Word for word, copy the data that follows and skip its pictures.
■ ■ ■ ■
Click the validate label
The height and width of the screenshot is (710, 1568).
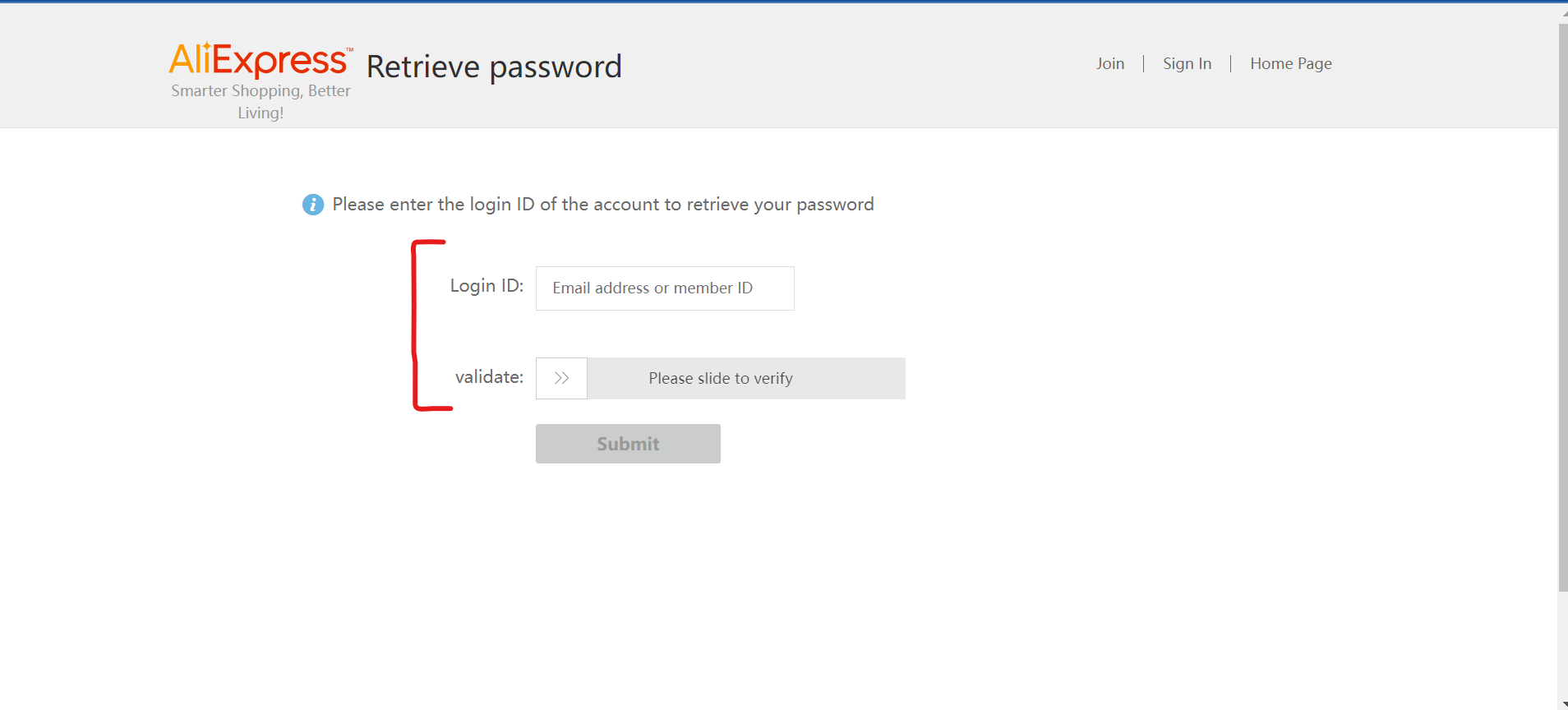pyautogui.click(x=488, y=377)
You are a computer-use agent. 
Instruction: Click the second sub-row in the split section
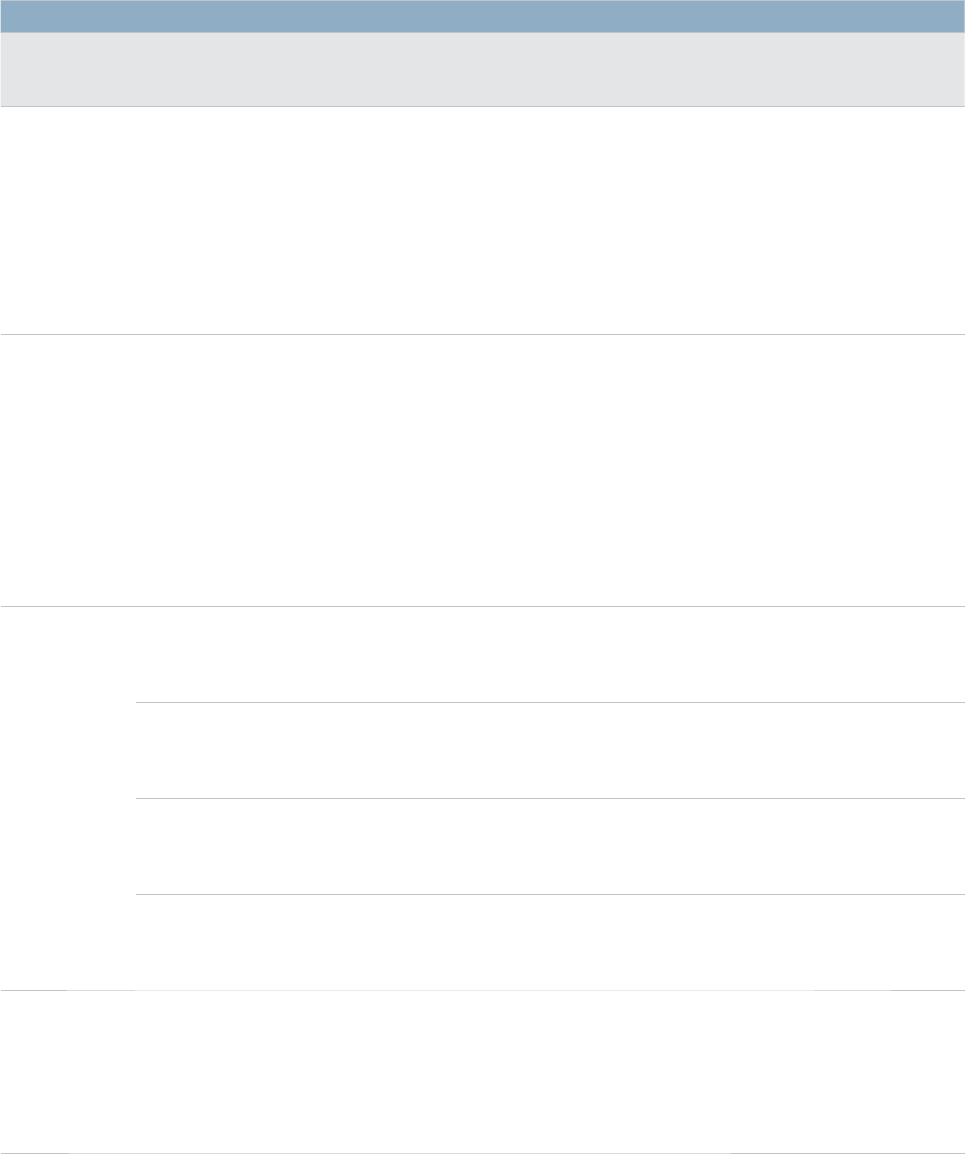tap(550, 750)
■ ■ ■ ■
- **Solution for this task**
Click the validate label
The height and width of the screenshot is (710, 1568).
pyautogui.click(x=488, y=377)
You are a computer-use agent. 
Instruction: Click the second sub-row in the split section
tap(550, 750)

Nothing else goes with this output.